Let $\displaystyle G$ be a group of order 315 and $\displaystyle G$ contains a normal Sylow subgroup. Show that $\displaystyle G$ must be abelian.
I cannot finish this . Maybe someone can finish this.
Let $\displaystyle C = G'$, the commutator subgroup. To show $\displaystyle G$ is abelian it is sufficient to show $\displaystyle |C| = 1$. Let $\displaystyle H$ be the unique Sylow $\displaystyle 3$-subgroup, then it is normal. Construct the group $\displaystyle G/H$ and note $\displaystyle |G/H| = 5\cdot 7$. Since $\displaystyle 7\not \equiv 1 (\bmod 5)$ it means $\displaystyle G/H$ is an abelian group.
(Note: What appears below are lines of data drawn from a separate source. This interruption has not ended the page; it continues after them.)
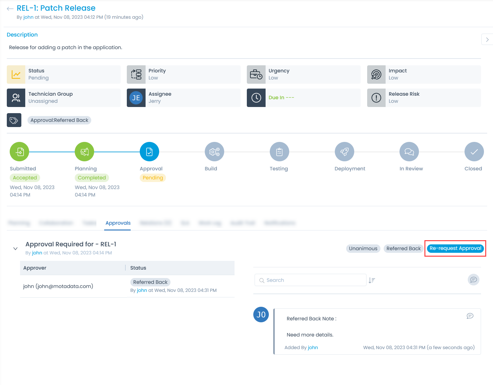
Task: Click the Submitted stage icon
Action: (x=19, y=152)
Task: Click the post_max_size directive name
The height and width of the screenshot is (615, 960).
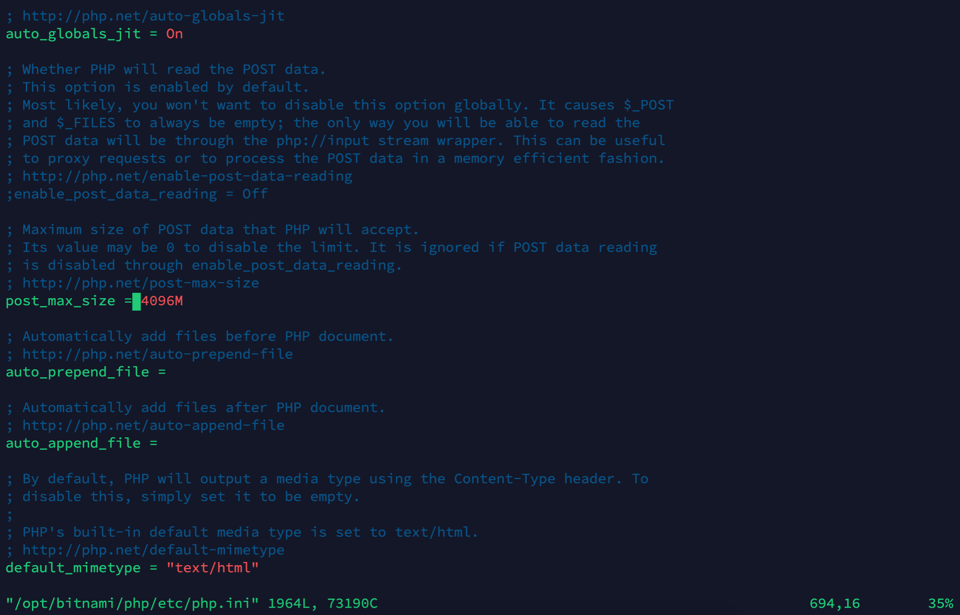Action: coord(61,301)
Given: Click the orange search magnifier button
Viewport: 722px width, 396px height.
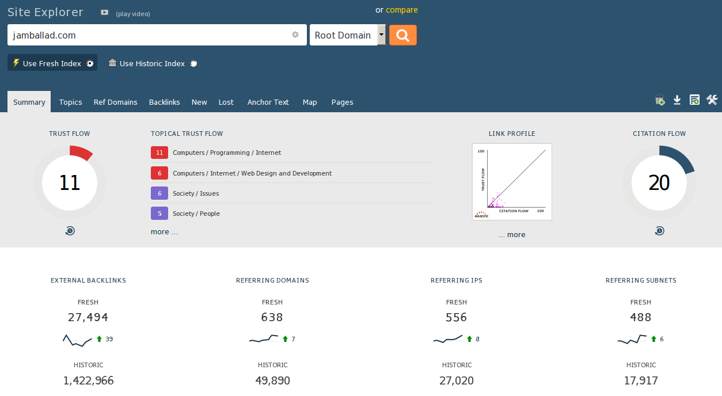Looking at the screenshot, I should [x=402, y=35].
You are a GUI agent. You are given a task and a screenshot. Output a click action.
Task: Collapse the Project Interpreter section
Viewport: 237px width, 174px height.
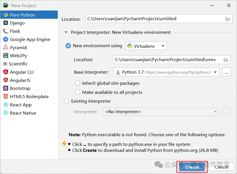click(x=66, y=32)
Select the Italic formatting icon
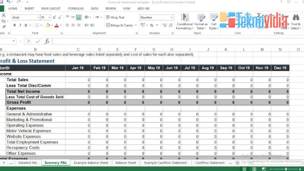Image resolution: width=304 pixels, height=171 pixels. 20,25
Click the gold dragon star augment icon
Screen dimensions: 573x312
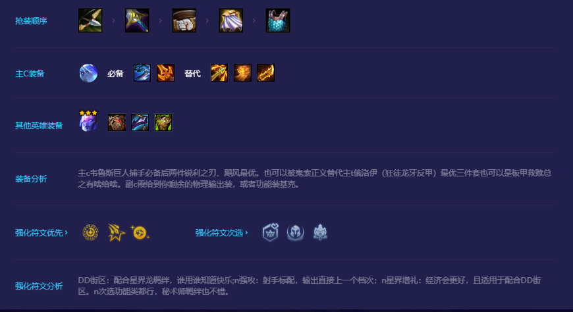pos(116,232)
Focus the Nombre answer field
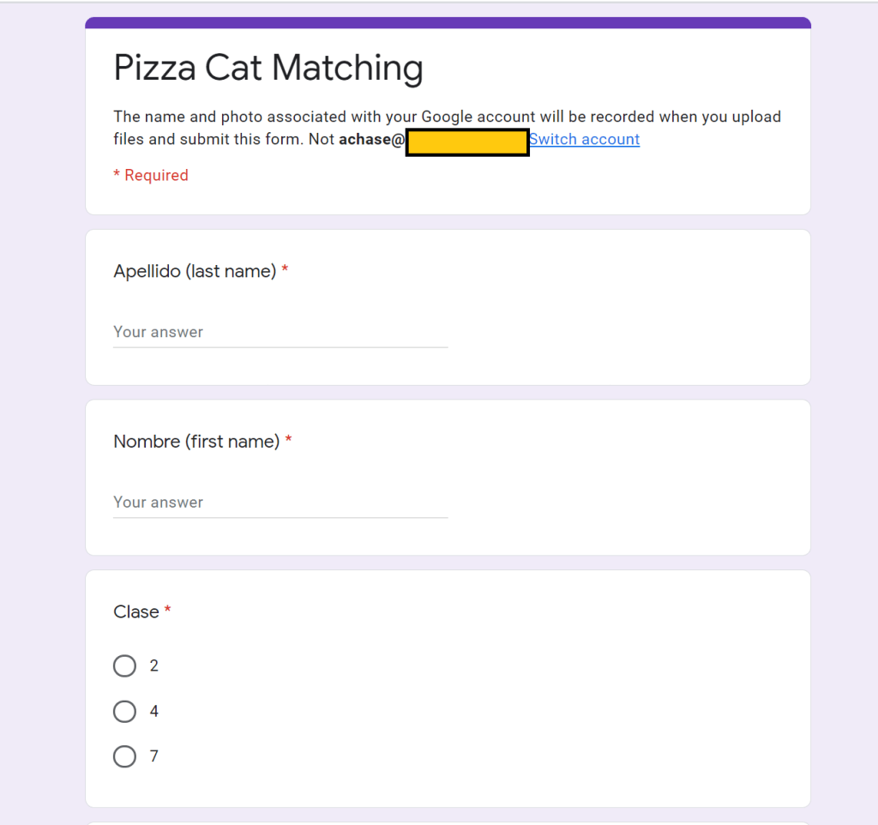 pos(280,502)
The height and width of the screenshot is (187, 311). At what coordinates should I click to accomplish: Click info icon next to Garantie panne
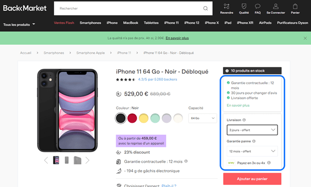point(253,141)
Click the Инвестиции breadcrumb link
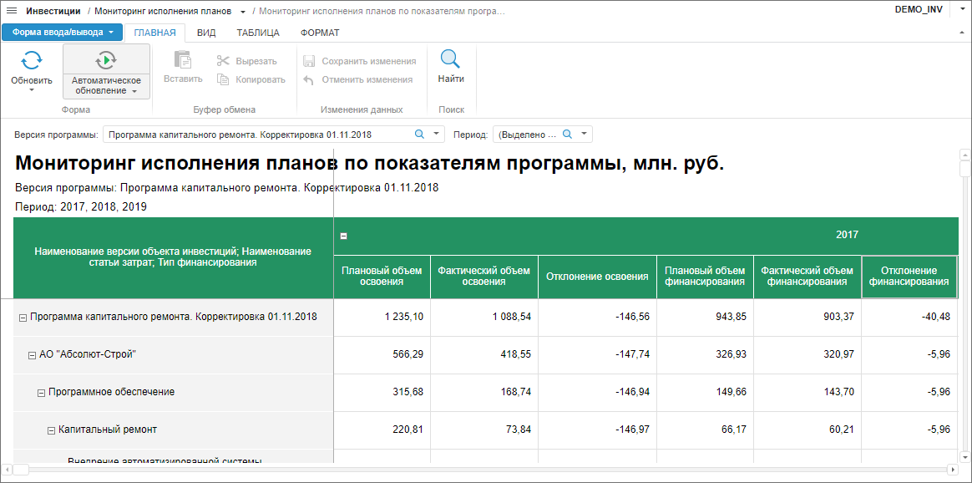The image size is (972, 483). tap(53, 12)
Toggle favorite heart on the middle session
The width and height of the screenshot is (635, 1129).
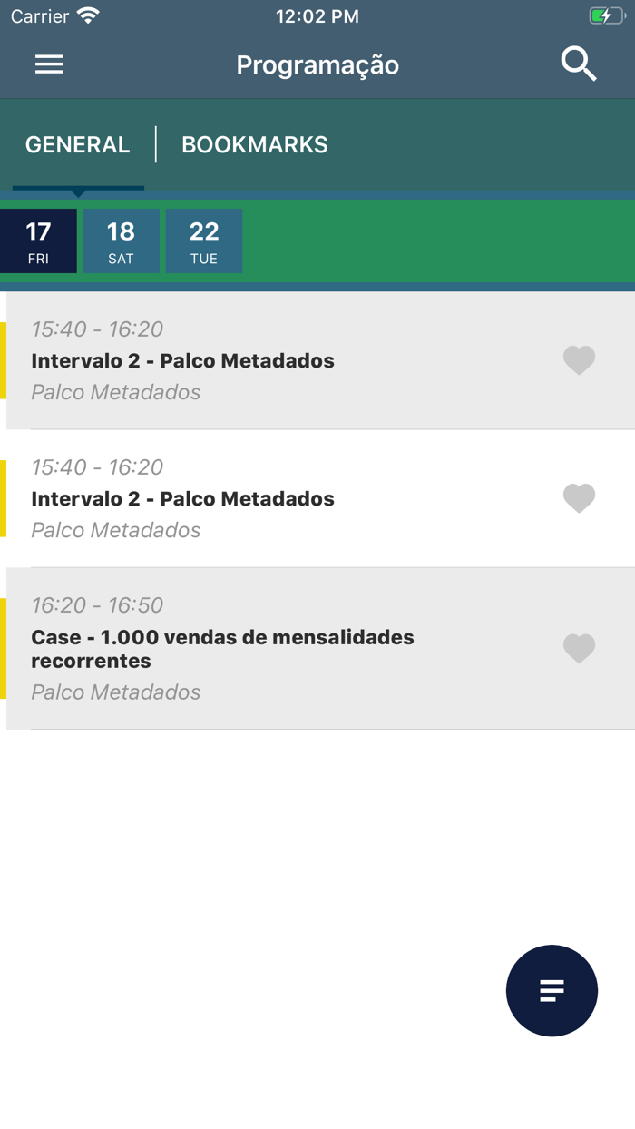pyautogui.click(x=579, y=498)
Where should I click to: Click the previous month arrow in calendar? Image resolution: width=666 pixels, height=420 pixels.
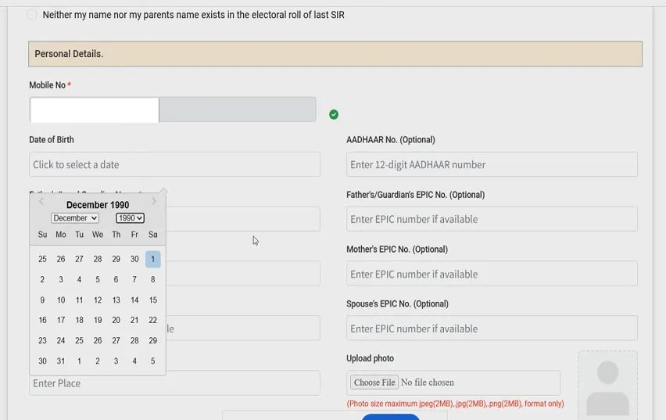pos(41,202)
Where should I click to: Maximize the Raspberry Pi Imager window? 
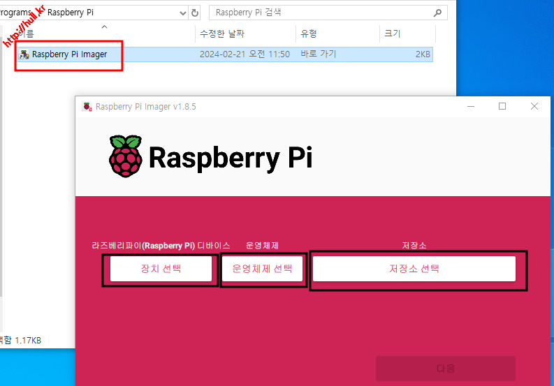tap(502, 107)
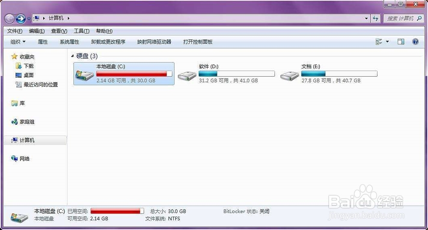Collapse the 硬盘 (3) group
Viewport: 428px width, 230px height.
click(72, 56)
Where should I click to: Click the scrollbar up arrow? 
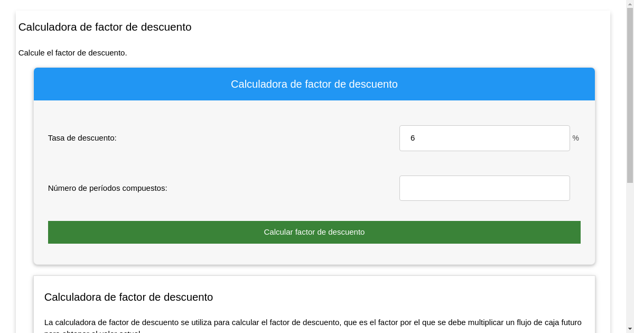tap(630, 4)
This implies that $\displaystyle C$ is contained in $\displaystyle H$. But since $\displaystyle |H| = 3^2$ it means by Lagrange's theorem $\displaystyle |C| = 1,3,9$.
Lemma: If $\displaystyle G$ is a group with $\displaystyle |G| = 3^2\cdot 7=63$ then $\displaystyle G$ is abelian.
Proof: There is exactly one Sylow $\displaystyle 3$-subgroup and exactly one Sylow $\displaystyle 7$-subgroup. Call them $\displaystyle M_1,M_2$. Then $\displaystyle |M_1\cap M_2| = 1$ therefore $\displaystyle |M_1M_2| = 63$ i.e. $\displaystyle M_1M_2 = G$. Furthermore, both $\displaystyle M_1,M_2$ are normal subgroups. It follows by isomorphism theorems that $\displaystyle G \simeq M_1 \times M_2 \simeq \mathbb{Z}_3 \times \mathbb{Z}_7$.
Consider the Sylow $\displaystyle 7$-subgroups. By Sylow theorems there are either $\displaystyle 1$ or $\displaystyle 15$ of them. If there is just one, call it, $\displaystyle N$ then form $\displaystyle G/N$. It follows that $\displaystyle |G/N| = 63$. This is abelian by lemma. Thus, $\displaystyle N$ contains $\displaystyle C$. This means by Lagrange's theorem $\displaystyle |C| = 1,7$. But by the first paragraph it would force $\displaystyle |C|=1$. Therefore, $\displaystyle G$ abelian. Thus, it is safe to assume that there are $\displaystyle 15$ Sylow $\displaystyle 7$-subgroups.
But I do not know how to show that having 15 is impossible.